The Maverick had no issues surmounting the rough stuff, and though the path itself would be considered light by experienced off-roaders, it was certainly rocky enough to give anyone a moment of pause, particularly if they were in a car they weren’t confident in.
There was little doubt the AWD EcoBoost version of the Maverick would be able to tackle a few light obstacles. The hybrid was another story. For now, Ford isn’t offering the hybrid as an AWD. And I wasn’t able to put the front-wheel version through off-road portion of the drive.
Mechanically speaking, the mild hybrid system is fairly low impact. In broad terms, it’s a small motor integrated into the drivetrain partnered with a small battery for some light power recovery, as opposed to multimotored PHEVs laden with massive power packs. It seems there’s little preventing the hybrid Maverick from getting its own AWD setup. Would it be less capable than the EcoBoost off road and hurt the MPG numbers? Most certainly, though the drop-off would presumably be within a very reasonable margin.
Let’s look at the mpg for an example. Ford is very pleased to state that the hybrid FWD Maverick is capable of 40 mpg. The heavier and more power demanding AWD system would very likely reduce that return, but to what? 30 mpg? 25? It’s not 40, but for a compact truck, that would still be pretty good.
As for off-road prowess, the most rugged Maverick is still by Ford’s own admission limited, and while 277 pound-feet of torque — the number that matters most in off-roading — is undoubtedly better than 150 pound-feet, it’s not nothing, and certainly enough given the parameters the Maverick can work within.
There’s no question the FX4-fitted EcoBoost AWD Maverick is better at such things, but given that the hybrid system is standard and the most appealing, it stands to reason this is the version of the Maverick that will sell the most, and thus the one drivers will want to take off the tarmac — or at least try.
Ford has designed the Maverick to appeal more to car upgraders than truck downgraders, meaning that while there might be some overlap in terms of customers between it and the midsize Ranger, they’re not strictly at odds with each other.
Meant for more urban and suburban settings, the Maverick’s closest rival pickup would be the Honda Ridgeline. It’s proven track record as an urbane, car-like midsize truck is currently unmatched, though the Maverick and all-new Hyundai Santa Cruz could shake its solid footing.

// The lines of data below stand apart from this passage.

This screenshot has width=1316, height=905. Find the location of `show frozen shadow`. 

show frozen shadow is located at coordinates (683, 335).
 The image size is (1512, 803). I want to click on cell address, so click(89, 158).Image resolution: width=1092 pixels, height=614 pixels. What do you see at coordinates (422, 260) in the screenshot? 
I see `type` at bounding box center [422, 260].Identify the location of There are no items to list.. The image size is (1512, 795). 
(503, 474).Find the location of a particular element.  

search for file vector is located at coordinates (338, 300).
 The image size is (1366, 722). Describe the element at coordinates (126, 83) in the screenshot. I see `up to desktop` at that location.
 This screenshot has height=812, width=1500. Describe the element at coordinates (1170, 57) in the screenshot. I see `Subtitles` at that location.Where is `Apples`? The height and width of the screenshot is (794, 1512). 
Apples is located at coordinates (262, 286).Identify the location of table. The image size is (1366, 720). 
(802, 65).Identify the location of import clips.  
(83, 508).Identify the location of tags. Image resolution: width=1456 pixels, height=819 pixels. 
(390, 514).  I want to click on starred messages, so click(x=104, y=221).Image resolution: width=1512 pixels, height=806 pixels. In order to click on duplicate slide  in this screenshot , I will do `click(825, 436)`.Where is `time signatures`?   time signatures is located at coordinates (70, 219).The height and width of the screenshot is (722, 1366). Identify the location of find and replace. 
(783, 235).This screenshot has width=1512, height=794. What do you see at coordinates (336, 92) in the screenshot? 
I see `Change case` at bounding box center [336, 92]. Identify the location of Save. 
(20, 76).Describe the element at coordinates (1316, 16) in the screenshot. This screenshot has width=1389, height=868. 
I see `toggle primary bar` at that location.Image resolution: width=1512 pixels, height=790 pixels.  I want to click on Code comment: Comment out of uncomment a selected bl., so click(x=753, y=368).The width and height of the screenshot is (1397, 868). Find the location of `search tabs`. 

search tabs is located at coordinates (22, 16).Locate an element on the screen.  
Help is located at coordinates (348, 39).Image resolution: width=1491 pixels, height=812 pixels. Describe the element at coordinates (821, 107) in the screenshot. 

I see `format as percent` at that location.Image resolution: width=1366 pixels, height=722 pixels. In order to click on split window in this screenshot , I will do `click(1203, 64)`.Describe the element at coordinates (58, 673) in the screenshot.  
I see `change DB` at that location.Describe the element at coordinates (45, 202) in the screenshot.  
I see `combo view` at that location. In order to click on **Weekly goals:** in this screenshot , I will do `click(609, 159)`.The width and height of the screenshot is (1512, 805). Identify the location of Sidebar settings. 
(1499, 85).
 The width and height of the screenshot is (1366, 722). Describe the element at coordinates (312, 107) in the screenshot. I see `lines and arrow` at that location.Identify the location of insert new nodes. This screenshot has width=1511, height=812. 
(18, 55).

The Ford Maverick is an intriguing “blank slate” of a vehicle sold more on its potential rather than what it actually is.
On its own, it’s either a cost-effective, fuel-efficient compact utility vehicle or a modestly capable off-roader. It will surely catch the eye of buyers looking for the utility of a truck without the premium price and spatial demands, the same way those seeking a dog for companionship might opt for a terrier rather than a Saint Bernard.
Its car-like handling makes it accessible for new drivers as well as anyone put off by piloting hefty SUVs or full-sized pickups. What the Ford Maverick is, is “just fine,” but what it can be, is limitless.